LEGISLATIVE BUDGET BOARD
Austin, Texas
 
FISCAL NOTE, 80TH LEGISLATIVE REGULAR SESSION
 
March 21, 2007

TO:
Honorable Robert Duncan, Chair, Senate Committee on State Affairs
 
FROM:
John S. O'Brien, Director, Legislative Budget Board
 
IN RE:
SB681 by Williams (Relating to contributions to, benefits from, and the administration of the Texas Municipal Retirement System.), As Introduced

No fiscal implication to the State is anticipated.

The bill would amend the Government Code to make changes in contributions to, benefits from, and the administration of the Texas Municipal Retirement System. Changes would include authorizing the retirement system to make distributions to pay the qualified health insurance premiums of a public safety officer in accordance with certain provisions in the Pension Protection Act of 2006. That change in statute would take effect January 1, 2008.

The bill would establish circumstances under which a person who has retired from a participating municipality with a service retirement annuity could resume membership in the retirement system without suspension of the person's annuity. The board of trustees would be authorized by rule to limit the increase in a member's average updated service compensation from year to year. In addition, the board of trustees, after consulting with the actuary, would be authorized by rule to authorize a participating municipality to make lump-sum or periodic employer contributions to the retirement system to be deposited in the municipality's account in the municipality accumulation fund. These proposed changes in statute would take effect January 1, 2008.

Effective January 1, 2009, there would be changes made to the computation of service credits and of contribution rates.


Local Government Impact

According to the Texas Municipal Retirement System (TMRS), the funding requirements and cost impact are the responsibility of the member cities of TMRS, and therefore the proposed changes in statute are not expected to have a fiscal impact on TMRS as a system.
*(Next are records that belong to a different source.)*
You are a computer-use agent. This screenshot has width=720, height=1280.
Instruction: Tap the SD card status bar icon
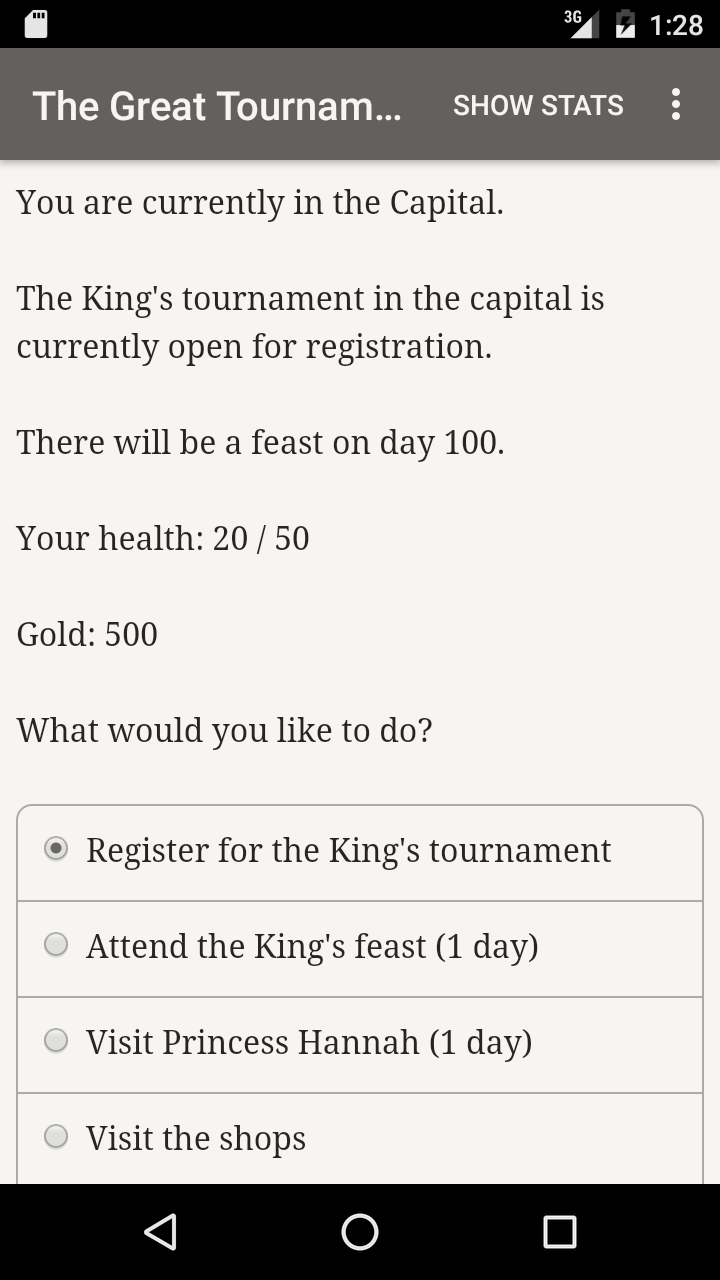pos(36,24)
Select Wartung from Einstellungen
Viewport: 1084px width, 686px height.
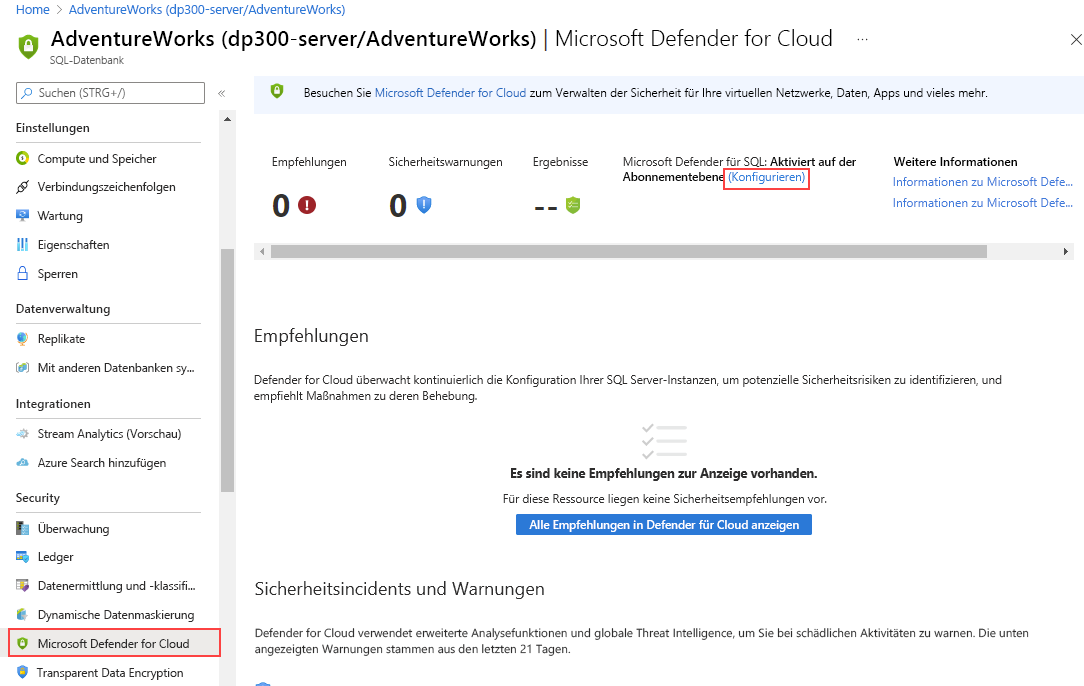tap(63, 215)
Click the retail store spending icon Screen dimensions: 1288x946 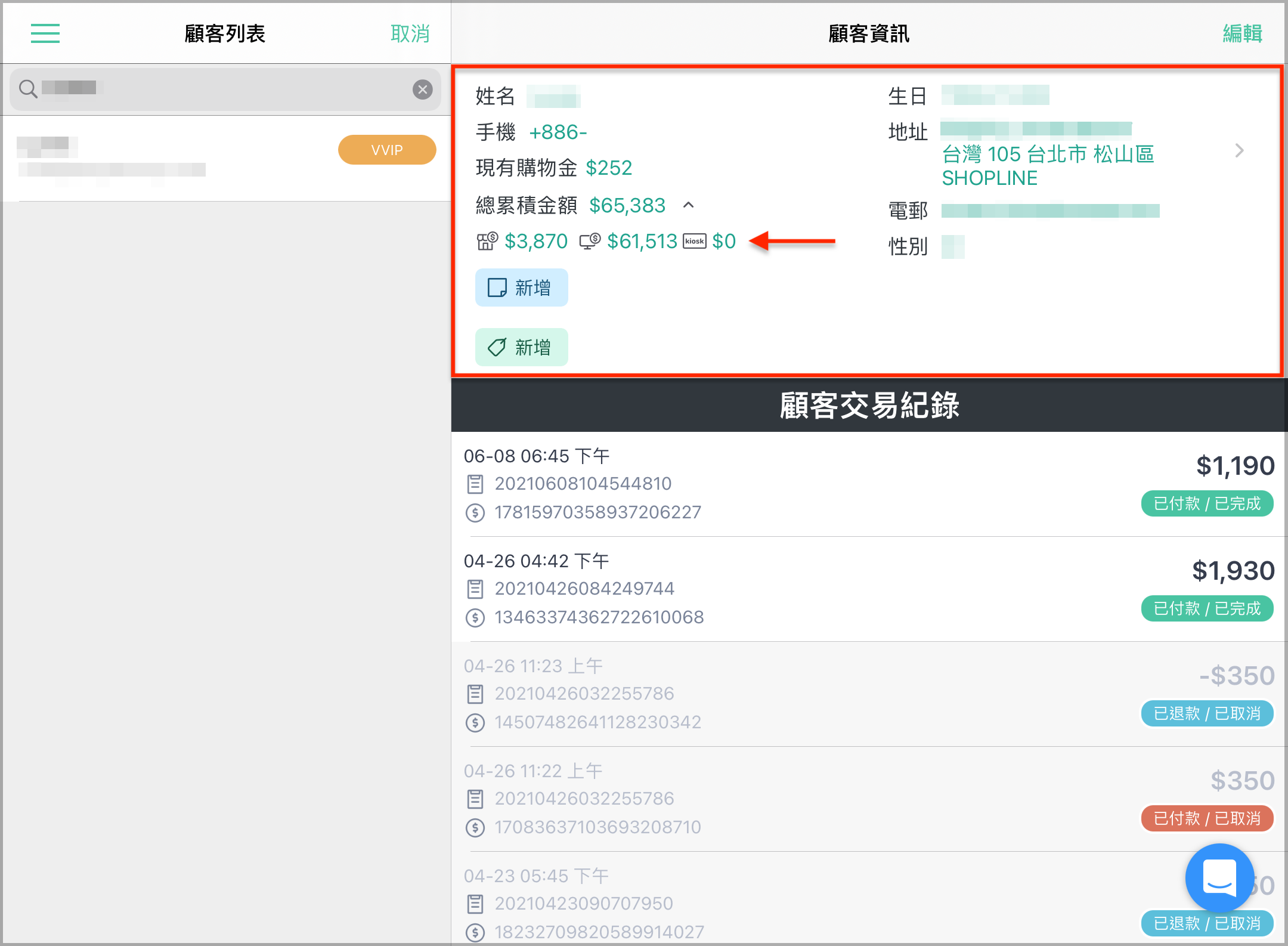click(x=487, y=242)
Regarding the "return to work" provisions of the bill, TMRS anticipates no material change in the current funding required by member cities as a result of the changes outlined in the bill. Although the bill would allow earlier retirement for certain plan participants, the annuity purchase characteristics of TMRS would mitigate increases in plan liability and the number of participants who actually utilize the benefit. The cost of new matching ratios as proposed in the bill would be borne by the member cities; TMRS states that it would provide each city an actuarial study prior to the city adopting any changes. Regarding additional employer contributions, it is assumed a member city would fully understand the cost of additional contributions before choosing to make an increase. TMRS indicates that other aspects of the bill would have minimal or no fiscal impact on member cities.